> _What is asked_
Revise the records from the line containing "The width and" through the end of the records, swapping "location" for "position" and changing nothing else. Omit the pictures from your answer.

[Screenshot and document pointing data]
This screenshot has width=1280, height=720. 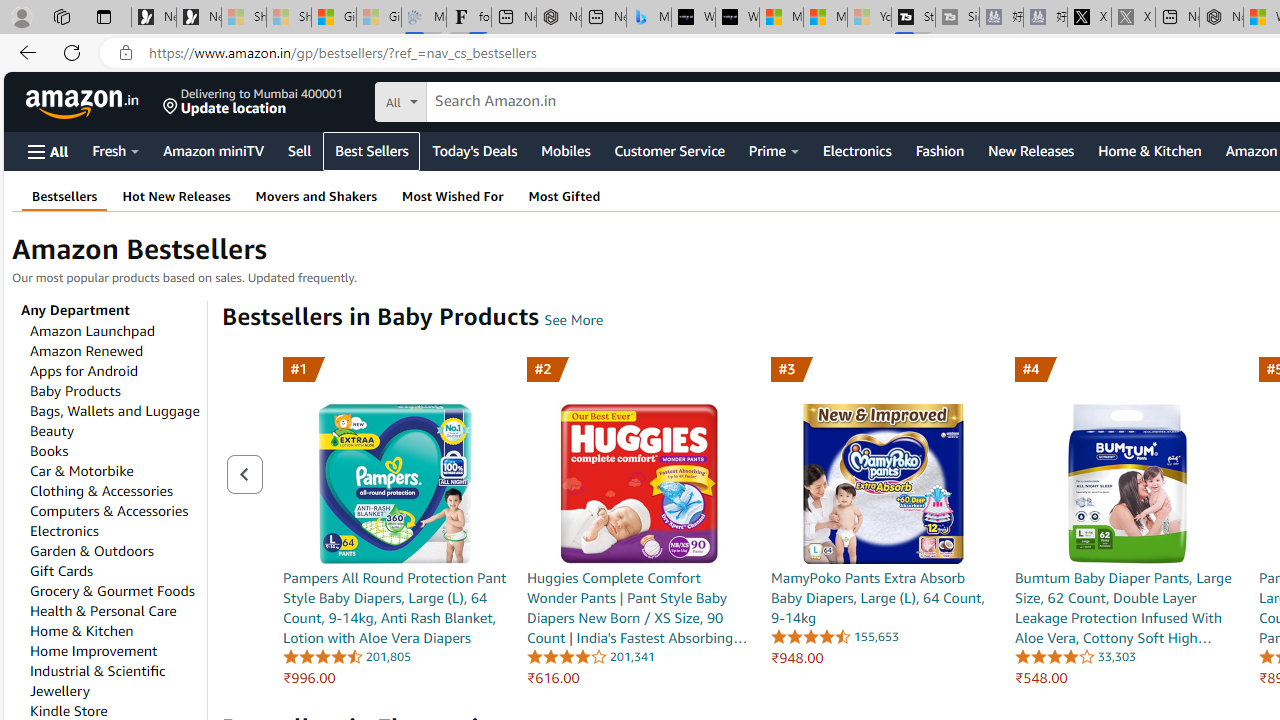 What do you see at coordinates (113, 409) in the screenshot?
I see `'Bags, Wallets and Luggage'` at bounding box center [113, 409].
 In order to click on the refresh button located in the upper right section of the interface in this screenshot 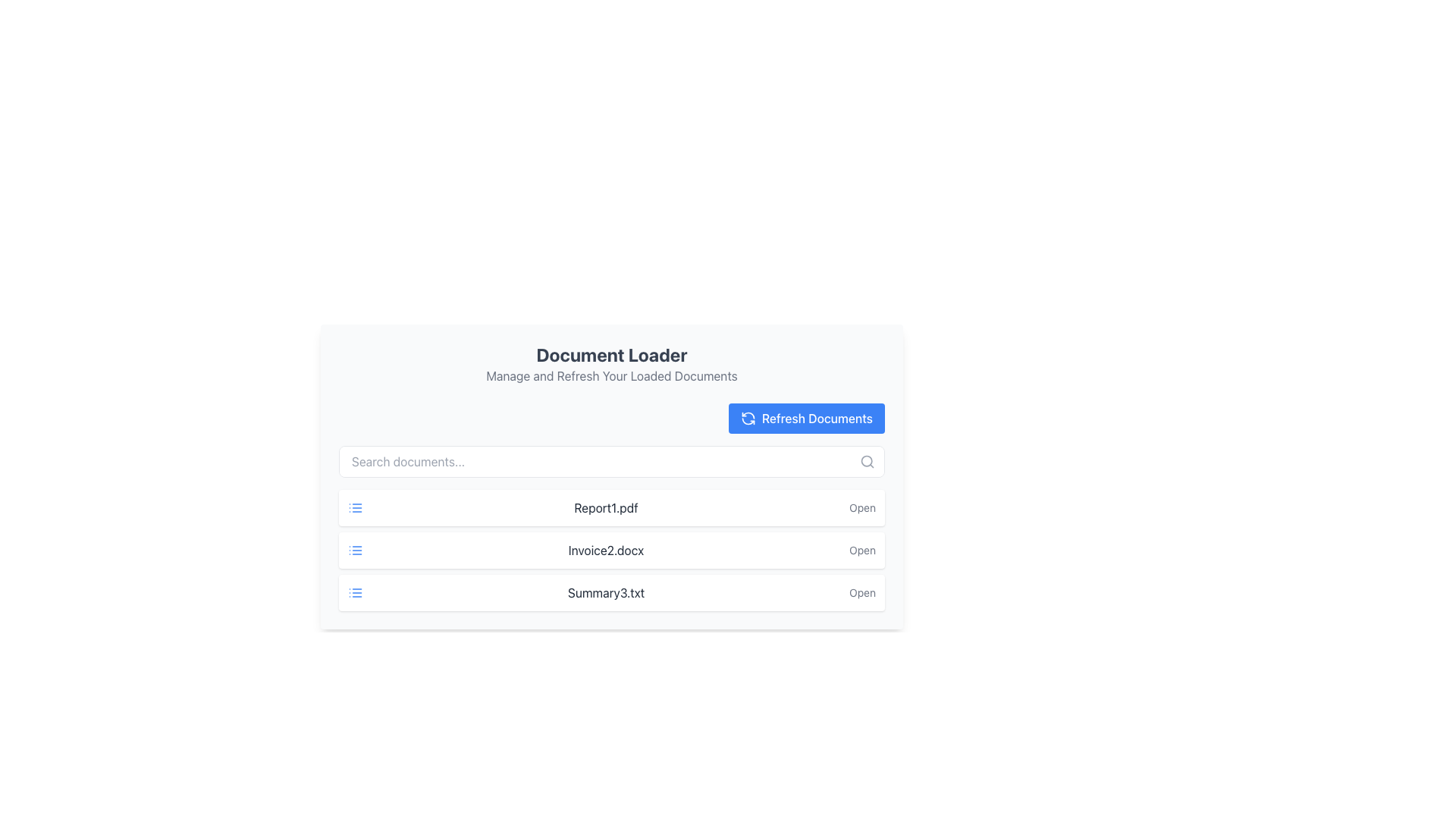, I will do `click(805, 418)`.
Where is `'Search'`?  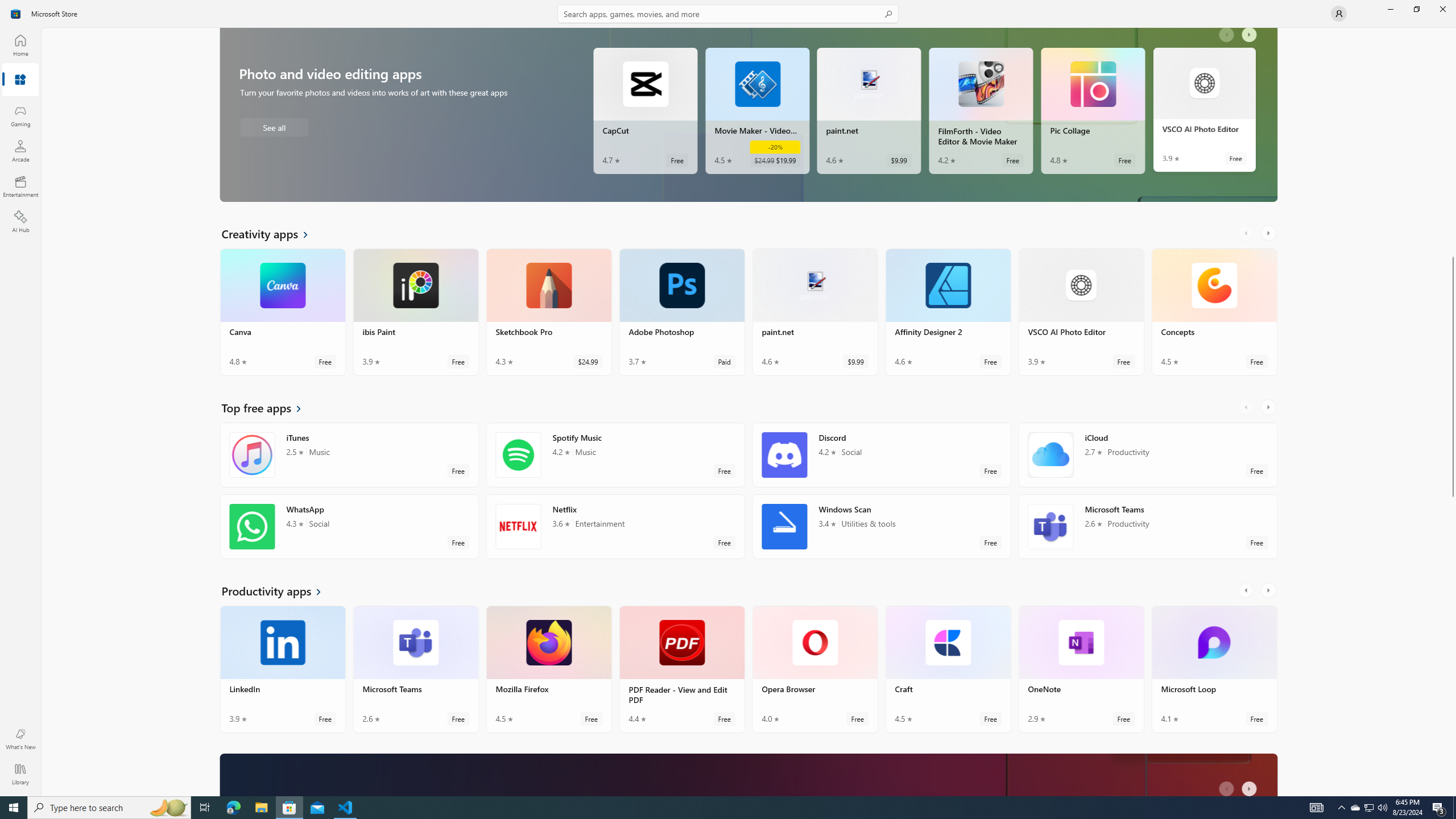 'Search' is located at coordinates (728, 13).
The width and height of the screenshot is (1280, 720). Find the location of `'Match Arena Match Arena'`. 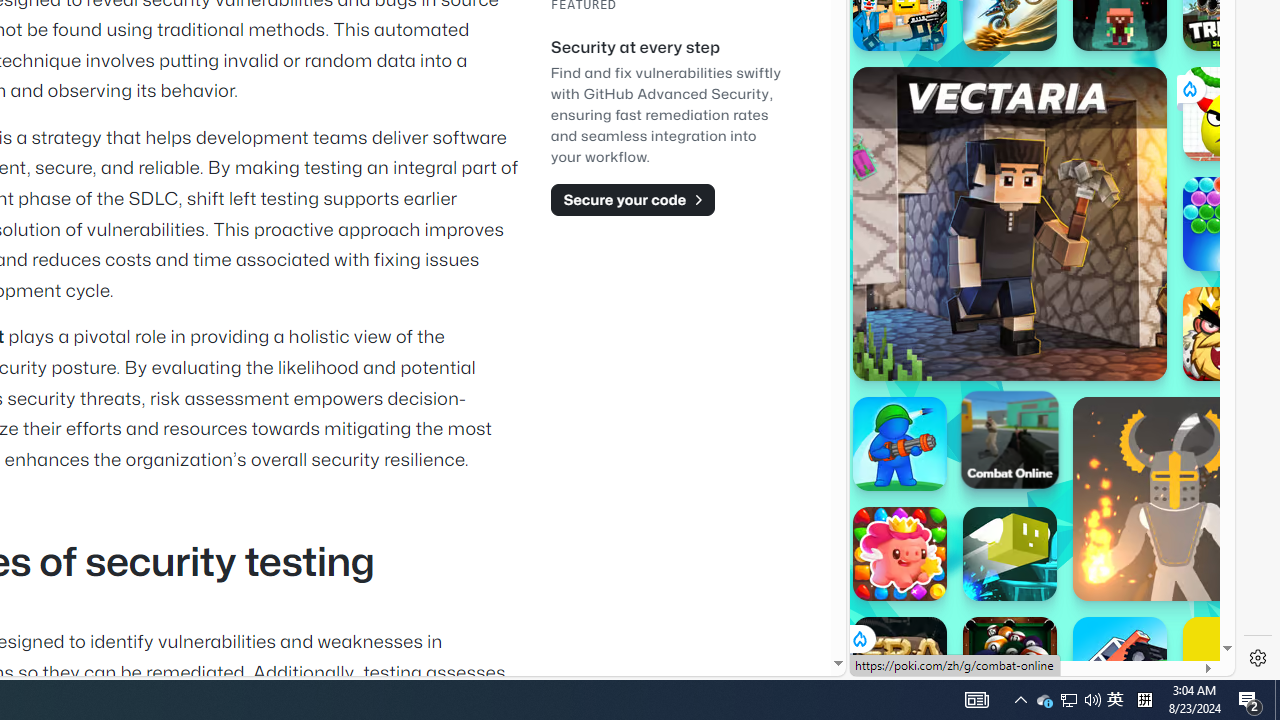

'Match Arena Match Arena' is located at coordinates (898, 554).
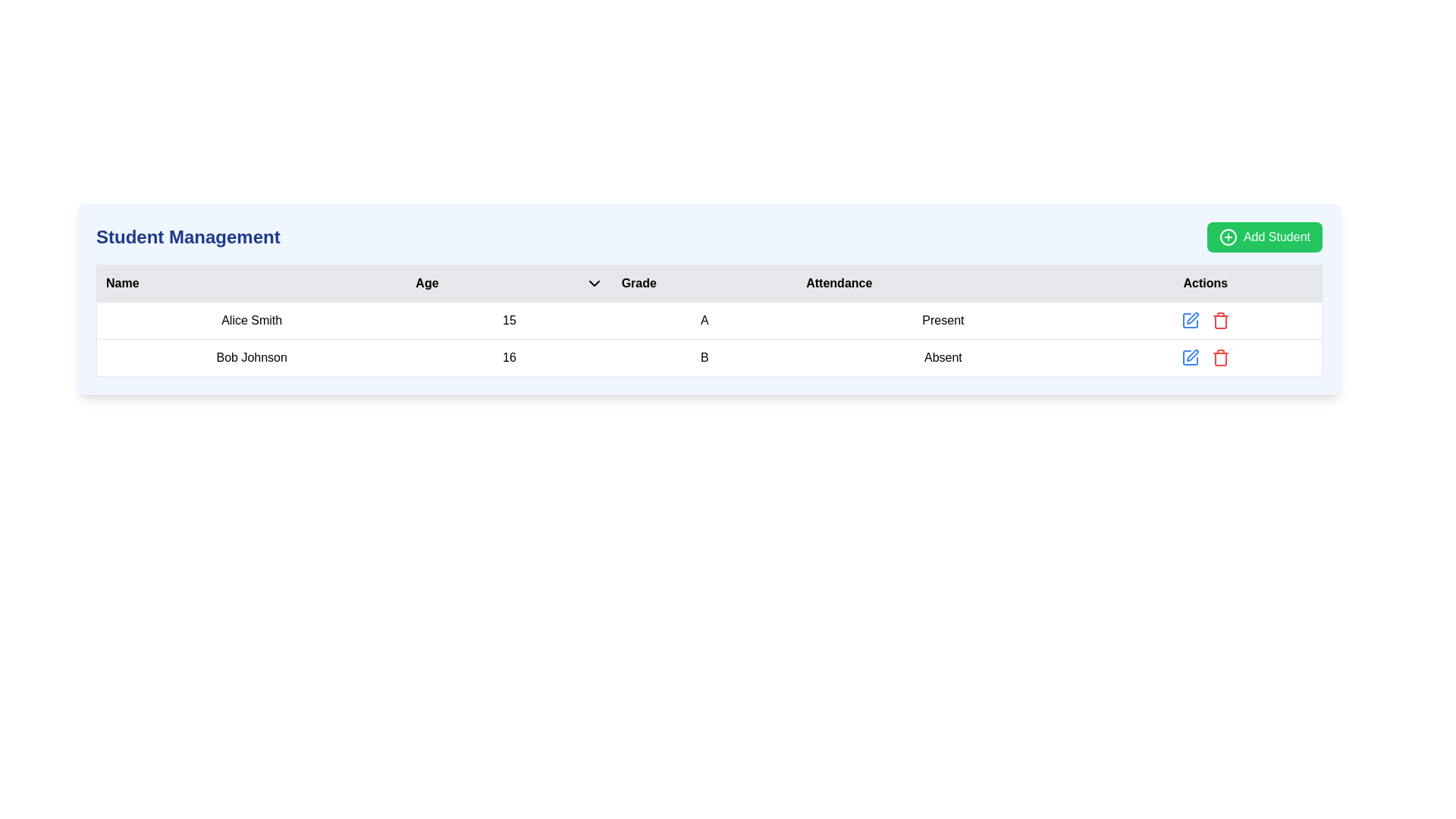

> _Response to the exercise_
The width and height of the screenshot is (1280, 720). Find the position of `'Match Arena Match Arena'`. 

'Match Arena Match Arena' is located at coordinates (898, 554).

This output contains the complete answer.